[PATCH v5 bpf-next 2/3] bpf: implement CAP_BPF

Tue May 12 22:56:01 UTC 2020

On Tue, May 12, 2020 at 10:07:08PM +0200, Daniel Borkmann wrote:
> On 5/12/20 8:25 PM, Alexei Starovoitov wrote:
> > On Tue, May 12, 2020 at 04:35:41PM +0200, Daniel Borkmann wrote:
> > > On 5/8/20 11:53 PM, Alexei Starovoitov wrote:
> > > > From: Alexei Starovoitov <ast at kernel.org>
> > > > 
> > > > Implement permissions as stated in uapi/linux/capability.h
> > > > In order to do that the verifier allow_ptr_leaks flag is split
> > > > into allow_ptr_leaks and bpf_capable flags and they are set as:
> > > >     env->allow_ptr_leaks = perfmon_capable();
> > > >     env->bpf_capable = bpf_capable();
> > > > 
> > > > bpf_capable enables bounded loops, variable stack access and other verifier features.

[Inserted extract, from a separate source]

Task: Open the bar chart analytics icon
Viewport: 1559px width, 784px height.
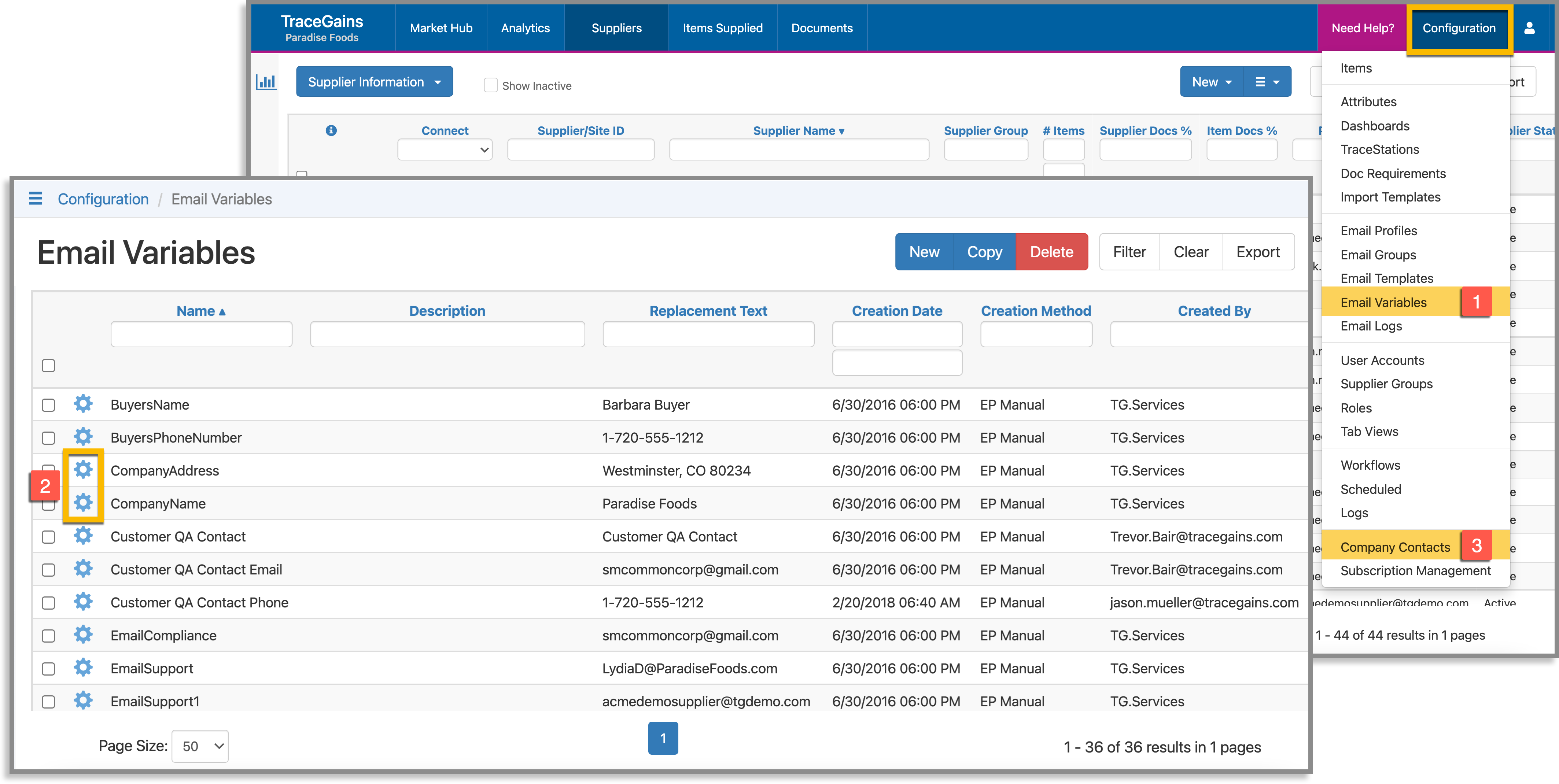Action: [x=266, y=81]
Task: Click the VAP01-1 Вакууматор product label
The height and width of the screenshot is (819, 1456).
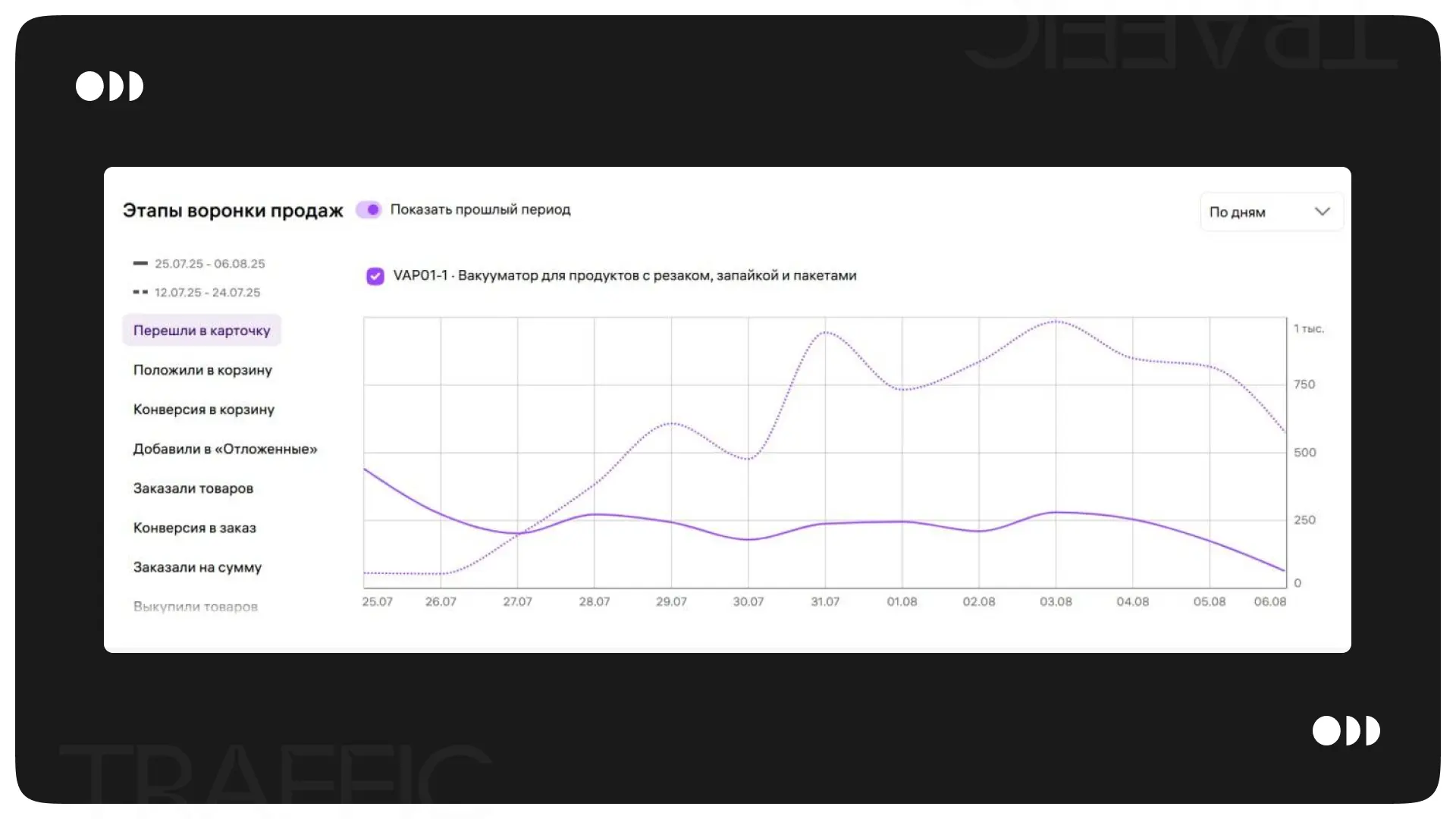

> > > > allow_ptr_leaks enable ptr leaks, ptr conversions, subtraction of pointers, etc.
> > > > It also disables side channel mitigations.
> > > > 
> > > > That means that the networking BPF program loaded with CAP_BPF + CAP_NET_ADMIN will
> > > > have speculative checks done by the verifier and other spectre mitigation applied.
> > > > Such networking BPF program will not be able to leak kernel pointers.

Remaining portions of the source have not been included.